Daimler Financial Services AG announced at the start of 2017 that it had acquired the electronic payment services provider PayCash Europe SA. Daimler plans to use this foothold in electronic payments to launch its own payment services, branded Mercedes Pay. Customers will provide their payment details once to be able to use a range of Daimler mobility services, including the car2go car-sharing service, mytaxi taxi-booking app and car financing.

“Mercedes Pay is a fundamental component of our mobility and digitisation strategy. Daimler’s new payment system underscores our ambition, as a leading provider of digital mobility services, to make the products and services we offer even more appealing,” said Bodo Uebber, Daimler Financial Services.

To combat the threat of falling car ownership, car brands have launched car-sharing services. BMW’s DriveNow features the Mini and electric cars. Meanwhile Daimler’s car2go service has recently expanded to include more luxury vehicles as well as lower-end smart cars. OEMs are also trying to re-position themselves as one-stop-shops for mobility. The moovel app from Daimler offers a mixture of different transport options from bicycles to cars, trains to taxis. It allows users to compare offers from different providers and plan their optimal route.

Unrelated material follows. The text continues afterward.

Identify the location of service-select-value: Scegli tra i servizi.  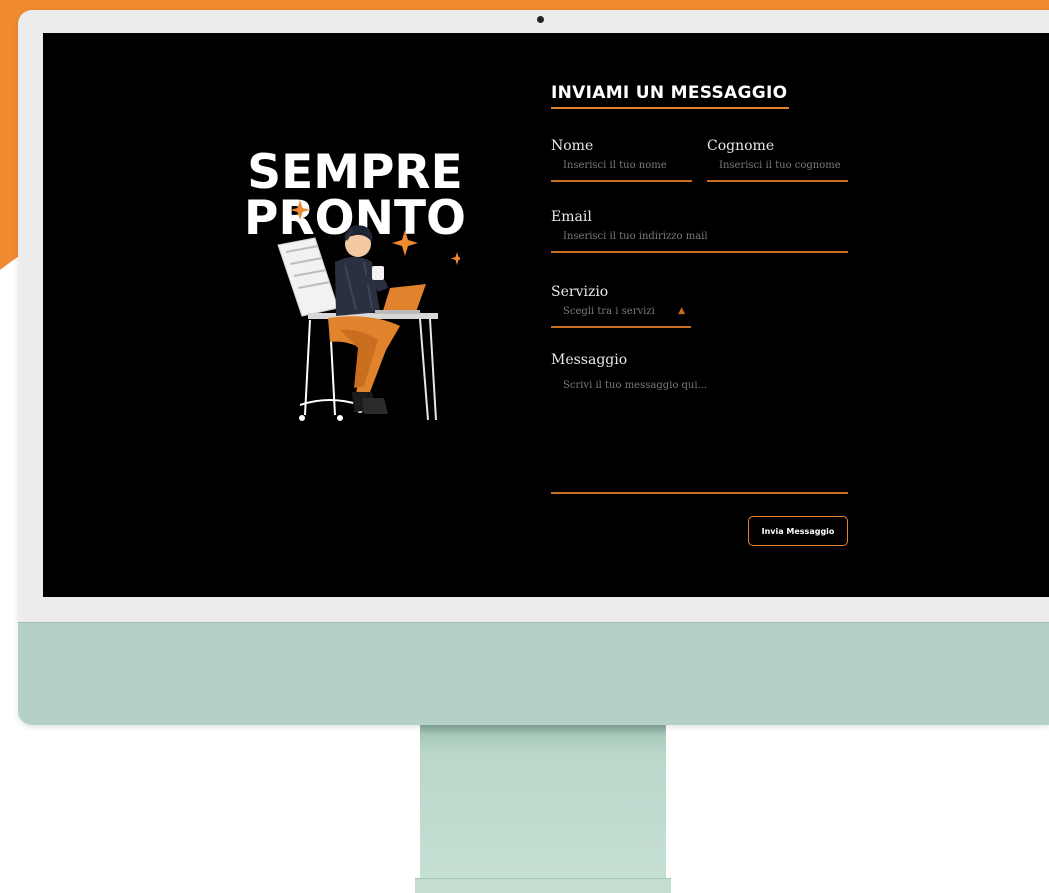
(609, 312).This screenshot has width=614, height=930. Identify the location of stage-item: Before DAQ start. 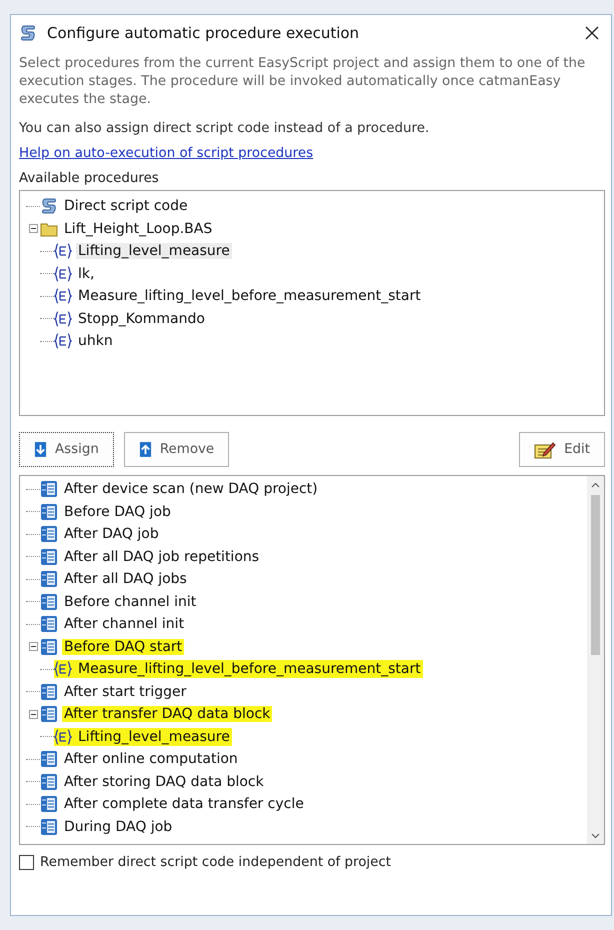
(123, 646). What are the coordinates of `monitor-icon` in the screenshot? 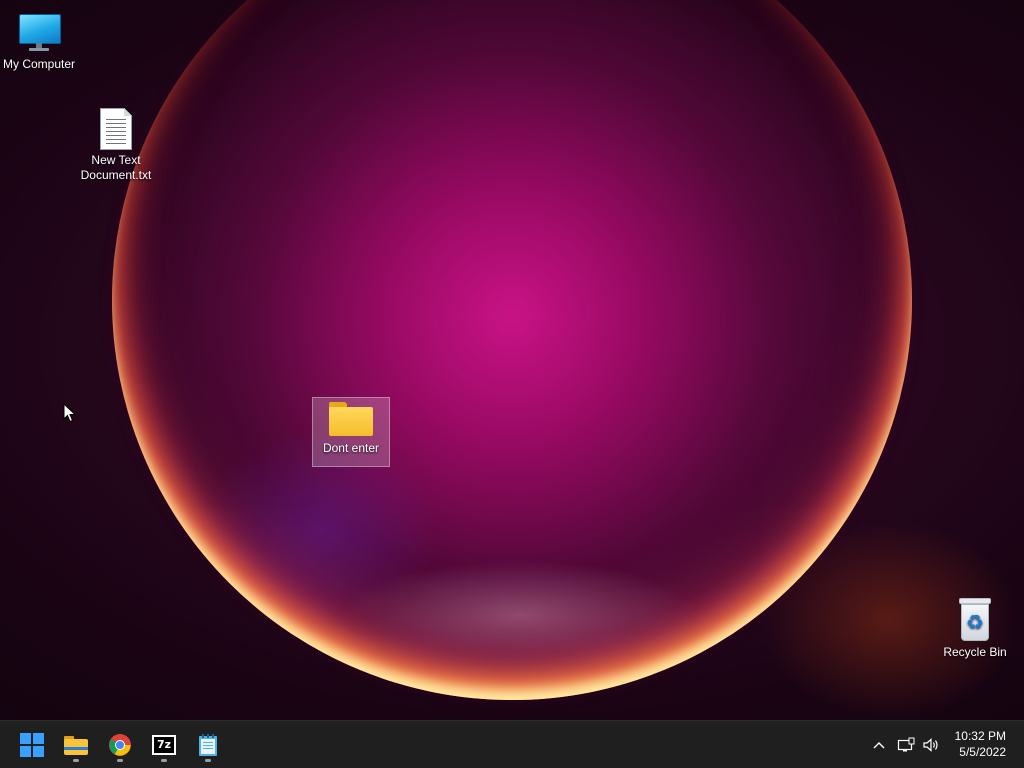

Elsewhere Amazon is diversifying into selling cars via tie-ups with Fiat and Seat. In November 2016, the Seattle behemoth began acting as a portal for Fiat in Italy. It acts as a funnel for consumers to established dealerships, each time collecting a small fee. The deal remains in a test phase and has been extended until the end of 2017. A similar arrangement is in place with Seat in France.

AVOIDING ROADBLOCKS

Carmakers, Big Tech and suppliers are all trying to re-define their roles in the connected car era. To deliver new propositions and improve the customer experience, participants will have to navigate new partnerships. They will also have to master new business and technology infrastructure models.

For those in telecoms, banking or payments, the existential angst of the auto industry is familiar.

There is a precedent of different industries coming together, which acts as a warning. Before HCE (host card emulation), there were various ways of replicating contactless NFC functionality on a mobile device. The roadblocks were thus less about technology and more about the commercials. Writing to the SIM card or element involved involved the cooperation of third parties. Banks and telcos needed each other, but could not agree on the commercials, and who owned the SIM and the customer. This delayed roll-out.

The move from pipeline to platform and ecosystems mirrors that currently underway in the telecoms and financial services industry around open ecosystems. To prevent the connected car stalling at the side of the road, the auto industry will need to navigate this new ‘co-petition’ landscape better, as well as address security, privacy and data ownership issues.